The project had to embed questions of homelessness in the social fabric; a show focusing on “homelessness” tout court would simply be that two-edged sword, a call for liberal guilt. What are people doing to keep their homes, what happens when they fail? We wanted to include urbanist solutions to the problem-to explore it as a complex rather than a straightforwardly obvious, negative social reality. I had one rule: no images of people lying on the ground. (The one exception turned out to be a bus poster that was part of a project-called, satirically, LA’s Official Housing Project for the Homeless-by Robbie Conal and his students at Otis Art Institute.)
FARZIN: How did this “archive project” at e-flux come to pass?
ROSLER: This is mostly for Anton, the “curator,” to answer. But I would suspect that the thinking is that the “back story,” as with my e-flux library project, has much to offer-not only the amount of “networking” and negotiating involved but also the contents of the files themselves. (LEFT: INSTALLATION VIEW AT THE EFLUX SPACE. PHOTO BY MARTHA ROSLER)
ANTON VIDOKLE: I never saw the original project at Dia. It was not at their main building and I don’t think they publicized it too much. I knew and was curious about this work because a couple of years ago I invited Nina Möntmann, a German art historian and curator, for an informal lecture in the context of another project we did, Martha Rosler Library.

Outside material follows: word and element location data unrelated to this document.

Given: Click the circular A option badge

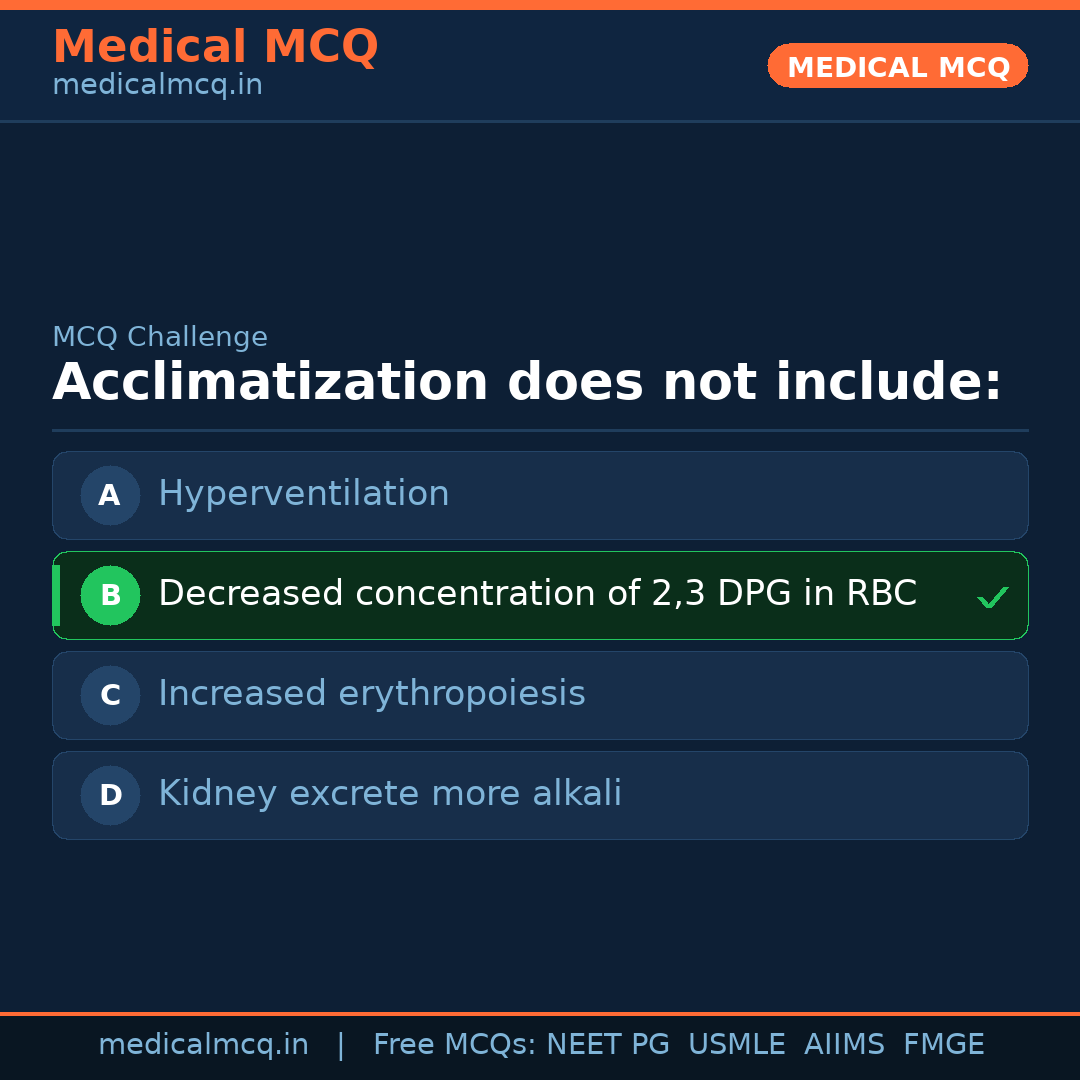Looking at the screenshot, I should point(110,495).
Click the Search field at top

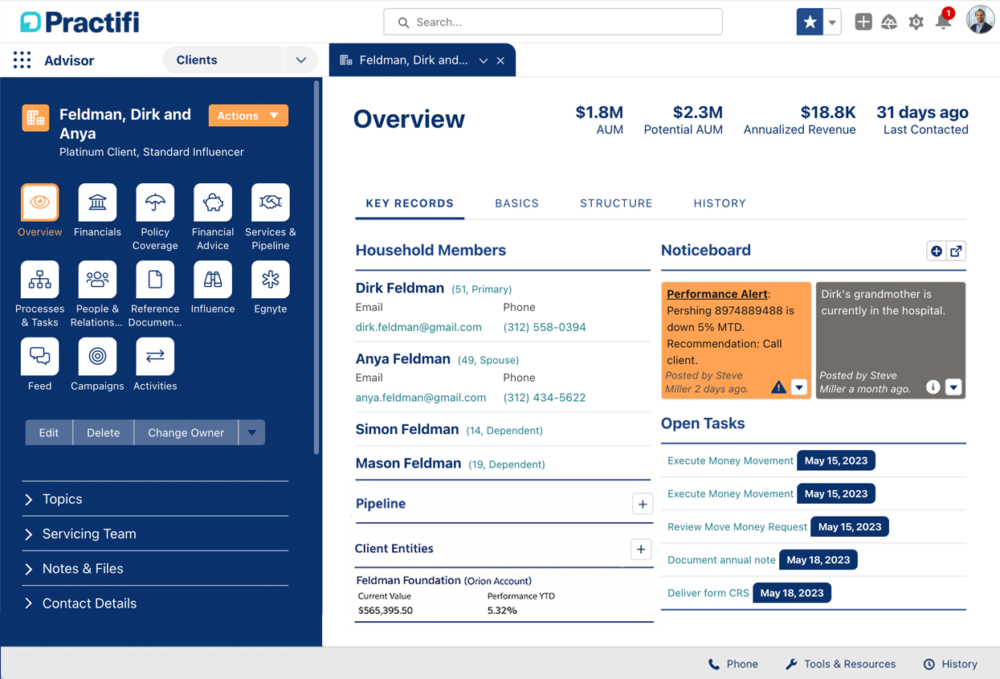(552, 21)
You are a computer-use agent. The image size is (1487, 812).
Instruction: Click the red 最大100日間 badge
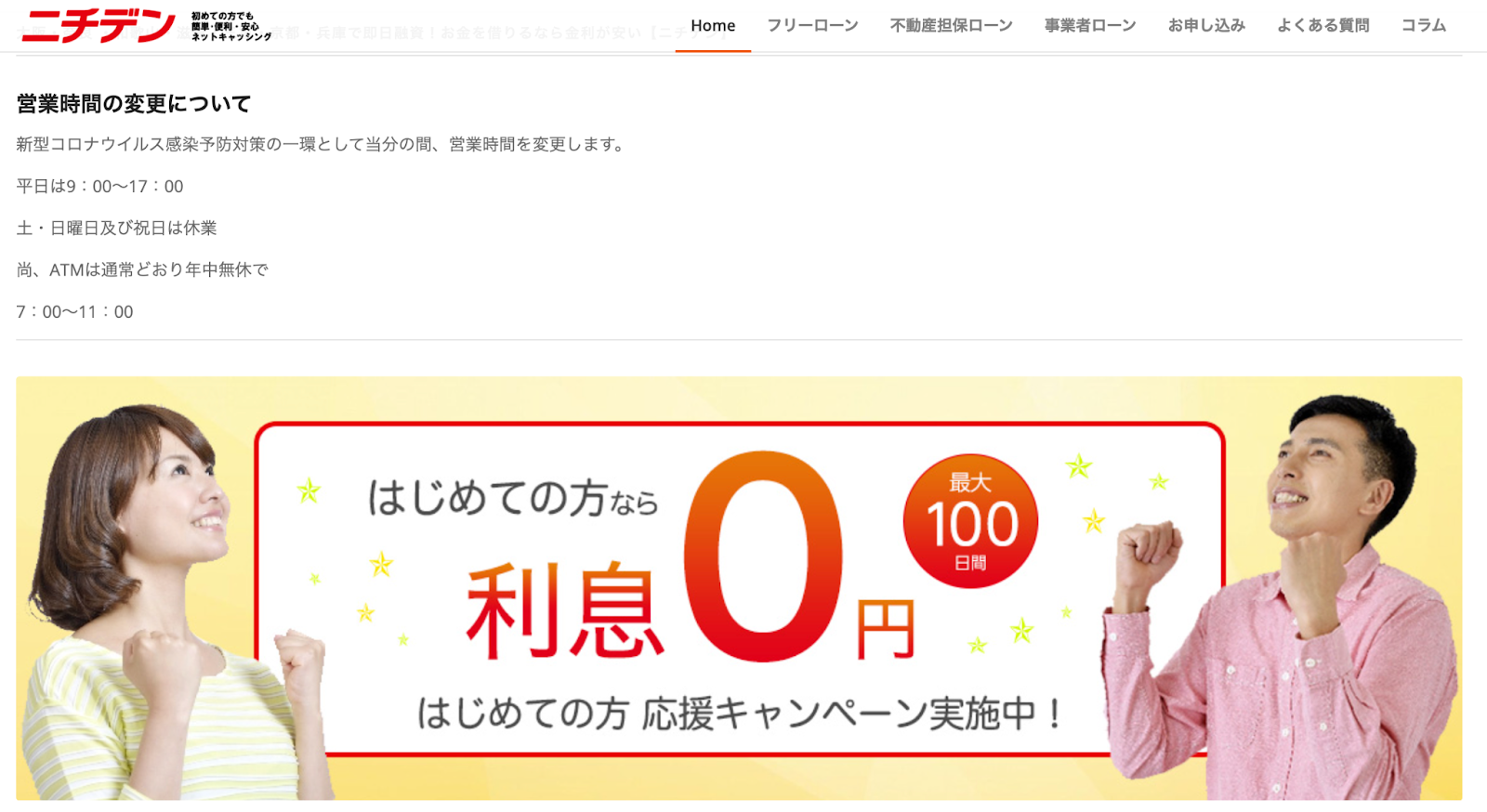[x=970, y=521]
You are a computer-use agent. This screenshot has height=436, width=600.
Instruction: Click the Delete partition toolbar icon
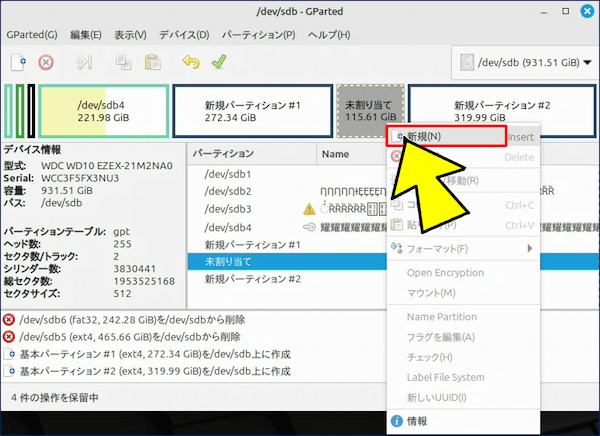point(45,62)
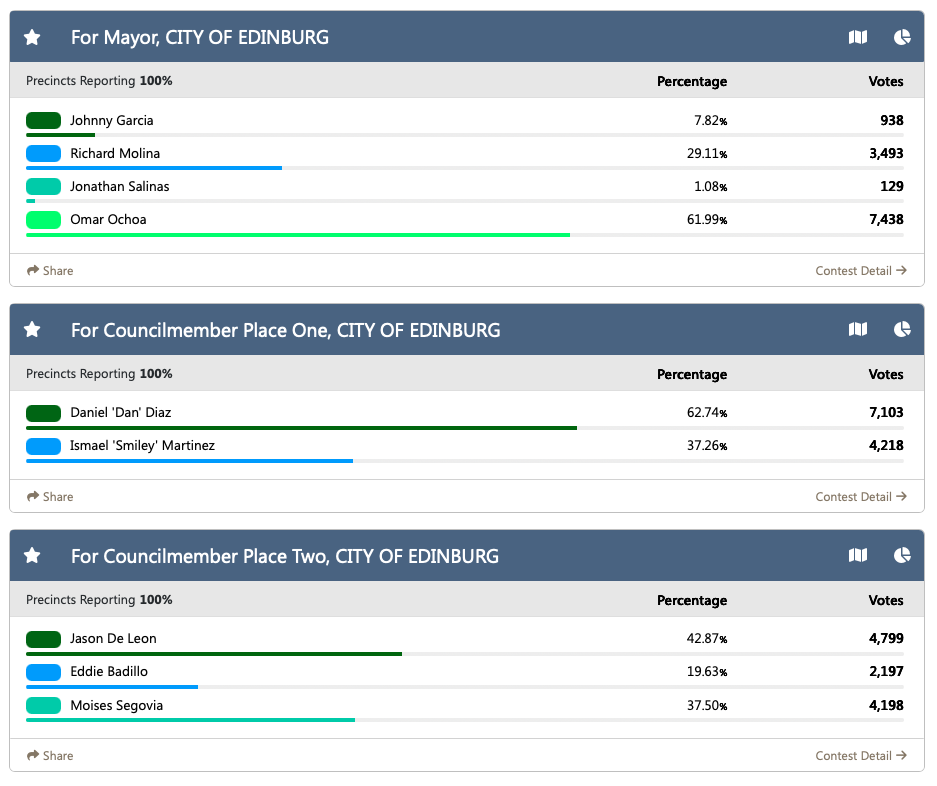The width and height of the screenshot is (937, 786).
Task: Click the star icon beside For Mayor
Action: click(32, 37)
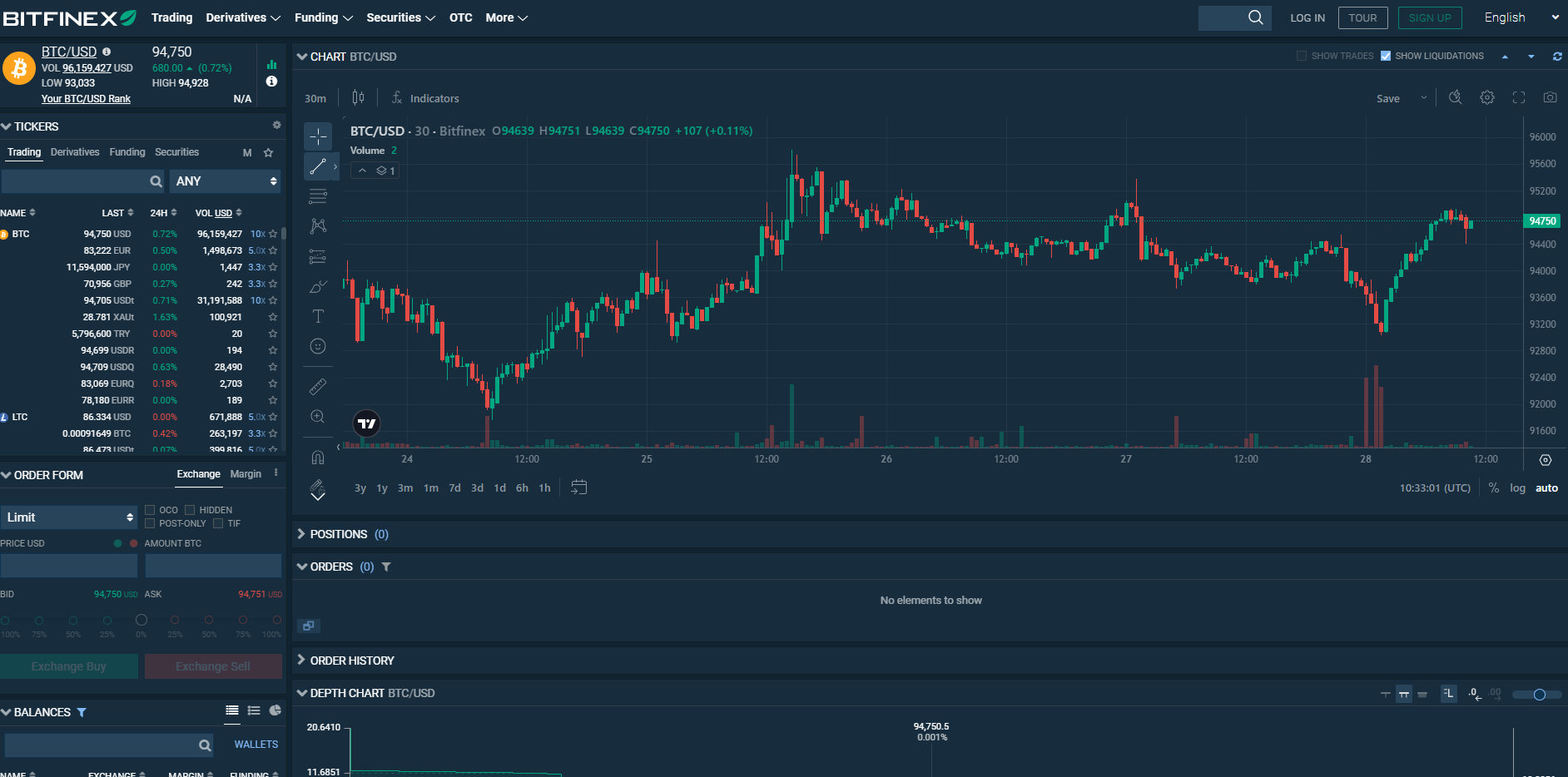Enable the Show Trades checkbox
The image size is (1568, 777).
pos(1302,56)
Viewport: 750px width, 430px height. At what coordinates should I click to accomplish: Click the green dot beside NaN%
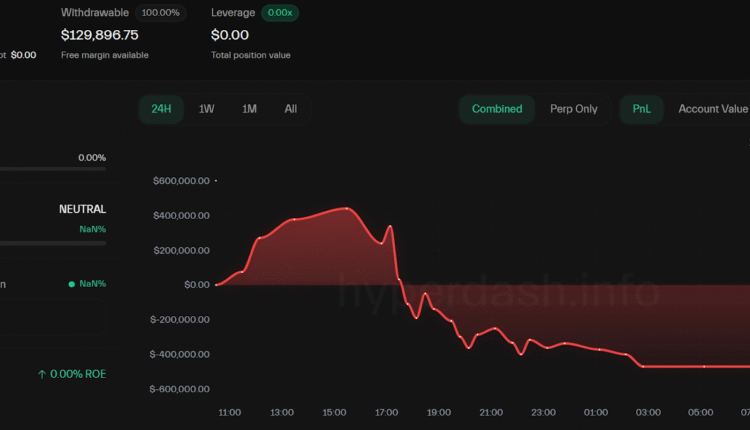71,284
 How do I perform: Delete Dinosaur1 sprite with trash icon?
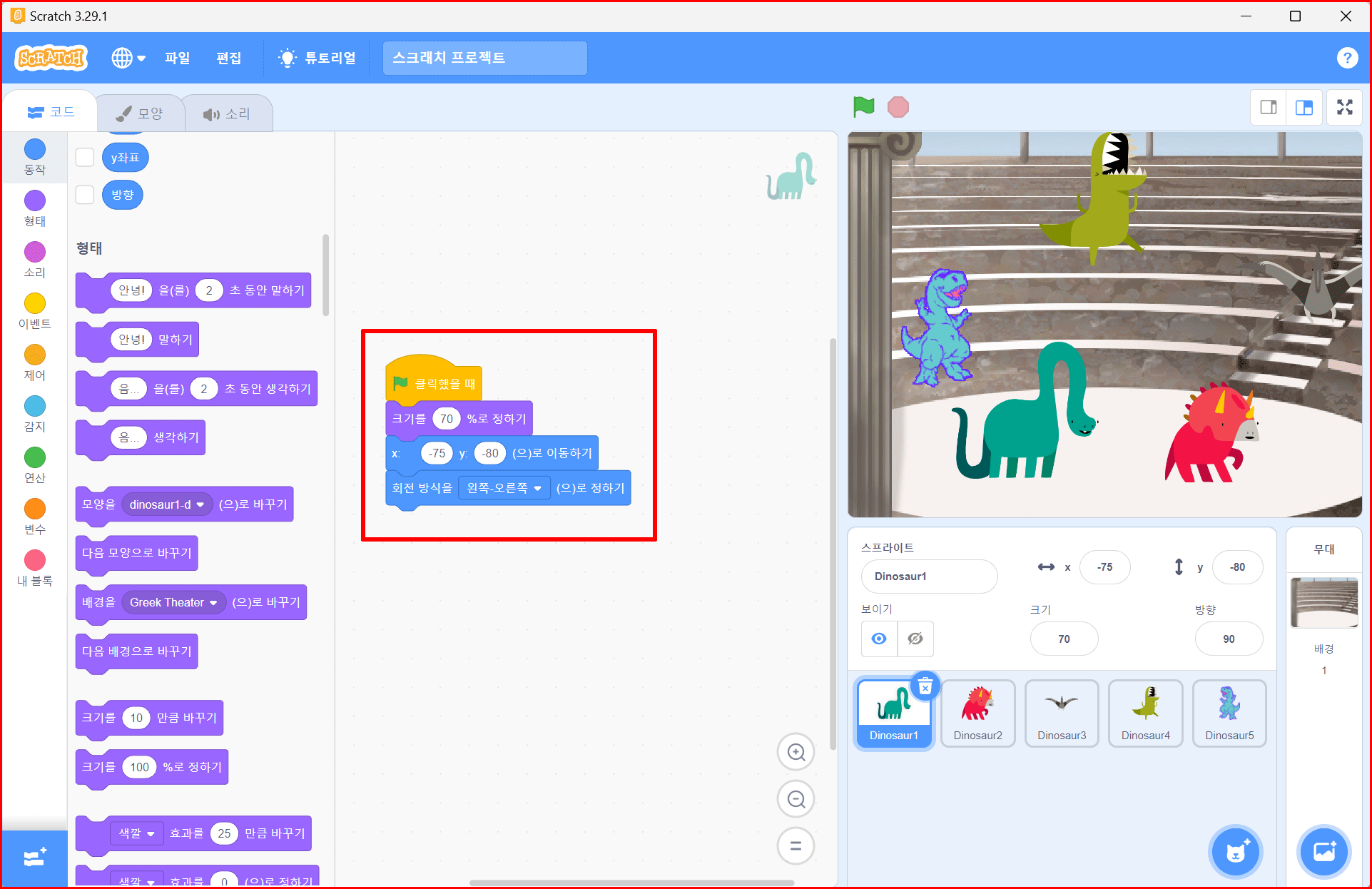(x=925, y=687)
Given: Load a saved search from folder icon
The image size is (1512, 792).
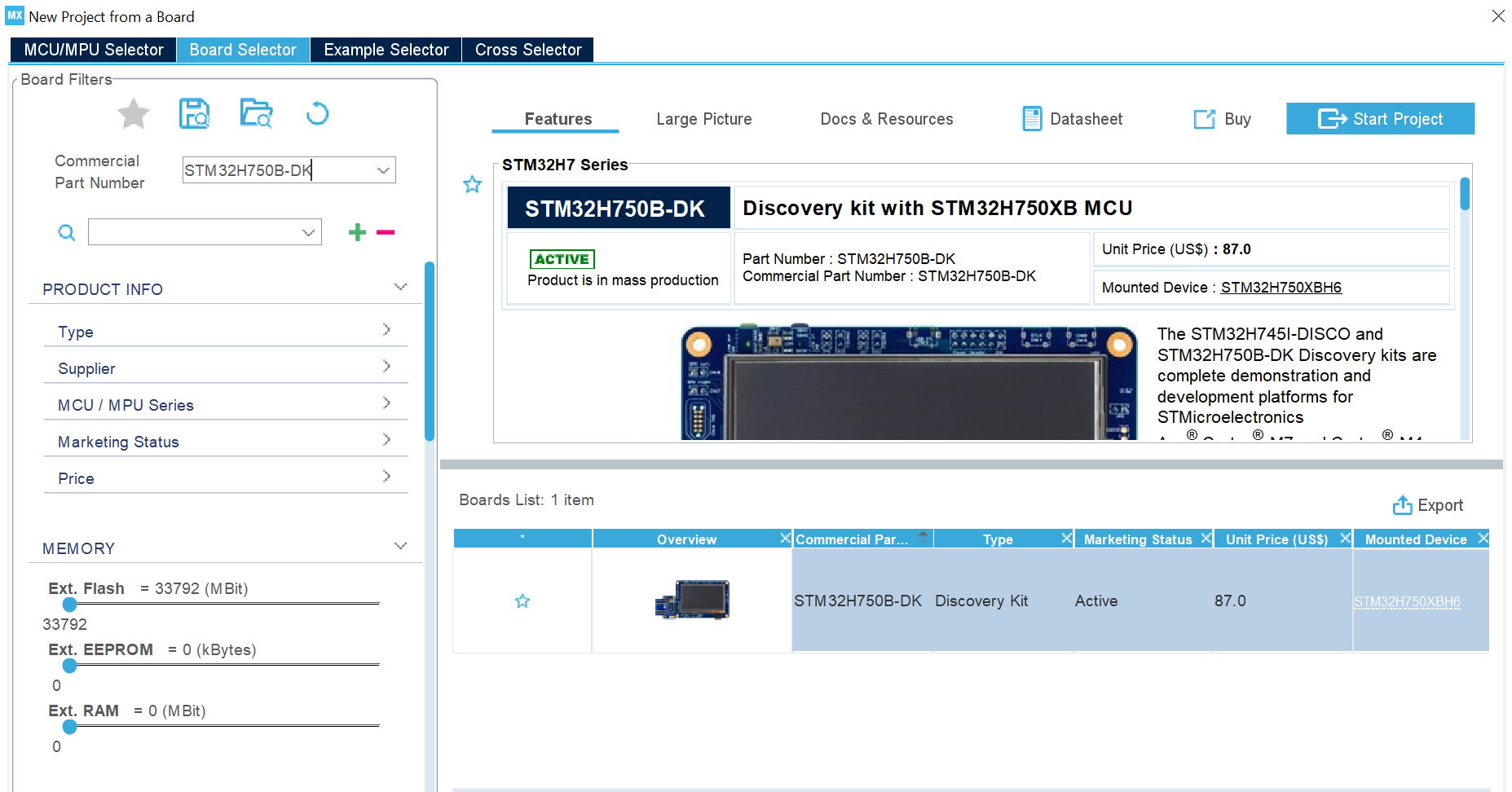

Nina had written a book, a chapter of which deals specifically with If You Lived Here…, and her discussion of it during her talk was so interesting that I wanted to pursue this further. I asked Martha a couple of times to include material on this project in public panels and conversations I organized, and at a certain point she told me that there is actually an archive pertaining to this project at her house.
So early this summer I went to her house, and we located five boxes of papers in storage. One of the first documents I saw was a letter from Charles Wright, Dia’s director, which was absolutely fascinating-and so I asked Martha if she would like to present the archive to the public at e-flux…
FARZIN: So the archive project presents new information?
VIDOKLE: Probably ninety percent of the archive’s contents is new information, in the sense that the material was not a part of the exhibition at Dia. It contains correspondence with the many participants of this project, Martha’s research, all sorts of background material that normally is not included in presentations, but is what a work or a project is developed from.
FARZIN: The title, “If You Lived Here Still,” seems to emphasize that the social problems are still with us. Is it as artists or as citizens that you’re taking up the issue?
ROSLER: Homelessness and hunger are at record levels in the United States right now. Art can serve as a condenser of complex matters into symbolic narratives, and a catalytic node for discussion and organizing. It allows for the further germination of ideas though themes that remained unmined or require a more contemporary view.
I was surprised to discover, given the leery response of the US art press at the time, that there remains a great deal of lasting enthusiasm for this project, in both curatorial, artist-activist, and architectural circles (generated largely by the book, I suspect). Bringing forward the archives reminds people that beginning a conversation through art provides symbolic closure but does not obviate the necessity to keep on informing, organizing, audience building, and agitating. (LEFT: © MILA ZACHARIAS AND E-FLUX)
“If You Lived Here Still…” is on view at e-flux through October 31. e-flux is located at 41 Essex Street, New York.